" But new information is introduced because a new feat is added. That's the entire point of this conversation - if a new calc is created, accepting it as a higher value makes even higher values less likely to be considered outliers. "
Ok, then this is completely unrelated to the situation I mentioned them. I'm only speaking when 2 interpretations are equally valid in a vacuum. If you introduce new information, then it casts new light on which of the original feats is more valid, so the situation has changed and they (at least given the situation that you described) are no longer equally valid interpretations. Accepting a higher value doesn't make the higher values any less outliers than a lower interpretation makes it more likely that lower interpretations are considered outliers, and simply that more upgrades might spawn from choosing the greater isn't any worse, unless of course those higher interpretations (for unrelated reasons) happen to be incorrect, but that would again be due to an unrelated flaw in a judgement call.
" Yes, but accepting lower feats and making even lower feats less outlier-ish doesn't result in a spiral of downgrades, while the reverse leads to a spiral of upgrades.
Like I already said, adding a new 9-B feat doesn't make a character more likely to be downgraded to 9-C, those feats can coexist and the highest consistent value is taken, which would be 9-B. "
Ok, let me ask, why is it bad that choosing a higher end interpretation causes might cause iteration? You say that you aren't presupposing that the higher interpretations being taken are less accurate. We are speaking in a vacuum here, so we would be assuming that no outside errors would take place, right?
What kind of feat are you talking about here? Are we talking about an 8-C character who just so happens to destroy a fall in the fall out of their fight or are we talking an 8-C character struggling to destroy a 9-B brick wall or what?

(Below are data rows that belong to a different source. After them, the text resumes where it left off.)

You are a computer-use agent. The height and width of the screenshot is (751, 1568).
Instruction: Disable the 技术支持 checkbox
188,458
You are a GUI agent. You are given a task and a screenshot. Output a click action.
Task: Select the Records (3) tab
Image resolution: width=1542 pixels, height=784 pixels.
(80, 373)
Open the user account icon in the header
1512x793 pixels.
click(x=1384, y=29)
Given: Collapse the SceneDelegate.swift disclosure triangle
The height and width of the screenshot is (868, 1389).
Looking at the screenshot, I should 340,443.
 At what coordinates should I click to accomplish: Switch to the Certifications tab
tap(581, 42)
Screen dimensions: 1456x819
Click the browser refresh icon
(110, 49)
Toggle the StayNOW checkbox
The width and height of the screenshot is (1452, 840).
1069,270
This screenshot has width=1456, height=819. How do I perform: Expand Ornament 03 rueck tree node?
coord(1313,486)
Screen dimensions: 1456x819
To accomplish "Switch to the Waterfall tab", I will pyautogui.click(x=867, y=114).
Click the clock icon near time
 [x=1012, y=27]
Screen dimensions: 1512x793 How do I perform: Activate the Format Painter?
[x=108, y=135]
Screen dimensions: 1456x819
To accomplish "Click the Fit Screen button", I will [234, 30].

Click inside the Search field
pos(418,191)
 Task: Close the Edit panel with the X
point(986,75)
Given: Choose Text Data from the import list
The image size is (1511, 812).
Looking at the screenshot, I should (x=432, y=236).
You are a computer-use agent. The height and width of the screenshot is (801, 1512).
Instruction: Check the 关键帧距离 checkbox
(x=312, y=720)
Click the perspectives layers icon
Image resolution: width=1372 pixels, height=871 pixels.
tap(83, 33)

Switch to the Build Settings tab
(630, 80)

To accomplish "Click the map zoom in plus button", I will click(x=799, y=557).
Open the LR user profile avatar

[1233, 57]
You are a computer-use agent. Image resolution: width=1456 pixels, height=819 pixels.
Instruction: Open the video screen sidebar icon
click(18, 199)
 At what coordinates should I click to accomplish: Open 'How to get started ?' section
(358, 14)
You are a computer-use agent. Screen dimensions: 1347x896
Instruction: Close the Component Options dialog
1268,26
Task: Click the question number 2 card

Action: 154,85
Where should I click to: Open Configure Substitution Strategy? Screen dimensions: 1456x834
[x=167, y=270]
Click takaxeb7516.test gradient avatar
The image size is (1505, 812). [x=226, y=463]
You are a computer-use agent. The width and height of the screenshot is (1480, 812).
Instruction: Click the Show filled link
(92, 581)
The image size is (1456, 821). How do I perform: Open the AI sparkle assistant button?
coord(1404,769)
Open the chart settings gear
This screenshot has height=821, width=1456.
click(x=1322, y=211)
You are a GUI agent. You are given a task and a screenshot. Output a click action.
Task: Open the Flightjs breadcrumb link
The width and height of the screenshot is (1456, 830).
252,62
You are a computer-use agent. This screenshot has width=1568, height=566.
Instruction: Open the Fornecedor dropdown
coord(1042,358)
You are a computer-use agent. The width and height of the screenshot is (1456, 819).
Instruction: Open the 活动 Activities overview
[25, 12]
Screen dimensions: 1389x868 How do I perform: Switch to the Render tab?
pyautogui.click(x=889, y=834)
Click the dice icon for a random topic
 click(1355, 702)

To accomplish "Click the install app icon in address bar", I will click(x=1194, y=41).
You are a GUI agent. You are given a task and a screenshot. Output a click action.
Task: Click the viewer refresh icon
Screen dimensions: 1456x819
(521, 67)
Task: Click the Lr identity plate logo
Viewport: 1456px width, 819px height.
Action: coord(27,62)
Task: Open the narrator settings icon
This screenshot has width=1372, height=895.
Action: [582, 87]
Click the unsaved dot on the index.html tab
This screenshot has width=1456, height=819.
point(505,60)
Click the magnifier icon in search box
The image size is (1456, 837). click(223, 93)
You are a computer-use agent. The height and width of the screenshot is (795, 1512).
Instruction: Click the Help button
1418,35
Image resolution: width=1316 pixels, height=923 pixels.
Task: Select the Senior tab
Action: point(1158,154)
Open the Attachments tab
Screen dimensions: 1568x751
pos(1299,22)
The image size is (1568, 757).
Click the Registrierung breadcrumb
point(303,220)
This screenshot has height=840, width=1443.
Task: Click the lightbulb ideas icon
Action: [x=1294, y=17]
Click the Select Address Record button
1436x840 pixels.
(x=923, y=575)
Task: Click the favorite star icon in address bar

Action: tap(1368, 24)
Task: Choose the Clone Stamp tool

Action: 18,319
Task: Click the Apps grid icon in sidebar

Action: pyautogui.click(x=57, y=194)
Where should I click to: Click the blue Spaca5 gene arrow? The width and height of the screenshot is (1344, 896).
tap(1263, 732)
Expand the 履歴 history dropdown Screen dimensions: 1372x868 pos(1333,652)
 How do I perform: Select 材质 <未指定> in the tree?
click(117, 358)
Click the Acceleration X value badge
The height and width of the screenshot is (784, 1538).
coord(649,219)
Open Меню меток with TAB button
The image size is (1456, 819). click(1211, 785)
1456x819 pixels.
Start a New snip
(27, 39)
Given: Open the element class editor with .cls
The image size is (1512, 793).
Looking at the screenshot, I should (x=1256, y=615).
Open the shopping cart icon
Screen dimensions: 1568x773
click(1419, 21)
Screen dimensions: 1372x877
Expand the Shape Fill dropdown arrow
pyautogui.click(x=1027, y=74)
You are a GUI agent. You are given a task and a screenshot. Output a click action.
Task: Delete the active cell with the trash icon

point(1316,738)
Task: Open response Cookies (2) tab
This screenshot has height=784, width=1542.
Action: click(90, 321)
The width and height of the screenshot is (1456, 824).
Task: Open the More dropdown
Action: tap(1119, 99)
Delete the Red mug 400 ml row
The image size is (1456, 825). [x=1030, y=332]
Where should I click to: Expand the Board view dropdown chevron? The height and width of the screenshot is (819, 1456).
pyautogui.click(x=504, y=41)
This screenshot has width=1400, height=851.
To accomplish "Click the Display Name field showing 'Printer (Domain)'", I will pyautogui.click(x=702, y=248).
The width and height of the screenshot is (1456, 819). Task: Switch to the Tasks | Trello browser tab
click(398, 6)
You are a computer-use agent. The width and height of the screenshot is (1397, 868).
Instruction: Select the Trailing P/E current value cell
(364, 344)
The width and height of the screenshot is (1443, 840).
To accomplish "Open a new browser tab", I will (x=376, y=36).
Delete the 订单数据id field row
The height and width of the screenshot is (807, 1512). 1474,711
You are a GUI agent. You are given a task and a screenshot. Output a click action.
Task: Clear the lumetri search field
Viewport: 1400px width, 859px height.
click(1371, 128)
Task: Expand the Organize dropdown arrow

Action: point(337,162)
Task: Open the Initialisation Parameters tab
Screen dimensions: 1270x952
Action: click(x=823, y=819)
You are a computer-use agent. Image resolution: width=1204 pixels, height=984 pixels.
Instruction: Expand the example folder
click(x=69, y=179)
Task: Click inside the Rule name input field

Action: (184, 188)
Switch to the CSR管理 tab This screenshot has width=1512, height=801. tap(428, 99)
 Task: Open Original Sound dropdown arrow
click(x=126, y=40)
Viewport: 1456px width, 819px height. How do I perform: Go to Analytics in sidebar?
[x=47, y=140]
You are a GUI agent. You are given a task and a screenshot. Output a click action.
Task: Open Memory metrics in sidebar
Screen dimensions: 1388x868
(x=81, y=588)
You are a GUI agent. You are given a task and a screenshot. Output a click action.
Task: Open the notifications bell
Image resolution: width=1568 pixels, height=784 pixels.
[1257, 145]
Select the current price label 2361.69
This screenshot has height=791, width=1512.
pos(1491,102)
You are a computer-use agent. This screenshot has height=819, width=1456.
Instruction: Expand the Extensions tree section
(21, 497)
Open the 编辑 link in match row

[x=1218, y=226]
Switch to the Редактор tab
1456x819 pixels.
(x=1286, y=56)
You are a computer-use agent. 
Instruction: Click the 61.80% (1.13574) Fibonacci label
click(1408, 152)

" This feels extremely fallacious to me. Higher interpretations spawn further upgrades using that upgrade as the basis for other feats no longer being outliers. Higher interpretations do not spawn more "incorrect information" fixes. Even though both of those things fall under the umbrella term of "revisions", conflating the two as if there's a causal link between them is fallacious."
But, as I said, using an upgrade as the basis for another upgrade in and of itself should not be happening due to simply being not how outliers work, but on the other hand, if the introduction of new data to a set happens to pull feats that were once outliers into the range of validity, and no outside errrors were made, then why would that be a bad thing?
But, they do, just raw definitionally based on what you said. previously you said straight up that upgrades spawn more upgrades. Upgrades cannot happen without revisions, and what is a revision but trying to change a page to correct outdated or incorrect info (within the context that we are speaking)? If a revision or upgrade is not done for pushing for more correct information, then it is either done in bad faith or not a proper revision. All an upgrade is, is a revision that states that certain statistics should be higher, because those higher stats are more accurate. All a downgrade is, is a revision that stats that statistics should be lower, because those lower stats are more accurate. Therefore, assuming that no outside errors have been made, the spawning of more upgrade/revisions should be correcting information that has been found to be incorrect, assuming that the upgrades would only go through if the information they present is correct, more upgrades would naturally generate more correct information. A Higher interpretation that does not lead to more correct information should not go through, and if it does than that is an outside error, which is not what we am discussing. If an upgrade is raised and it does not go through, then the recursion stops and we have no issue, but if it does then it would be due to outside errors.
"To give an analogy for where increasing the number of revisions does not lead to correcting information, if I went around and replaced every profile's picture with new art and 90% of it was fanart, there would need to be a revision thread to remove it, since there's no easy automatic way to handle that. So my action would have objectively spawned further revisions, the negation of that being that not replacing them would have spawned fewer revisions. Using your logic, not replacing profile's pictures with fanart makes it less likely for incorrect information to be fixed, which it doesn't. "
Are you trying to negate that more revisions means more correct information? I'm not claiming that as a universal rule, I'm claiming that this is the case in this very specific context. It brings nothing to this conversation to negate it outside of the context in which we are speaking.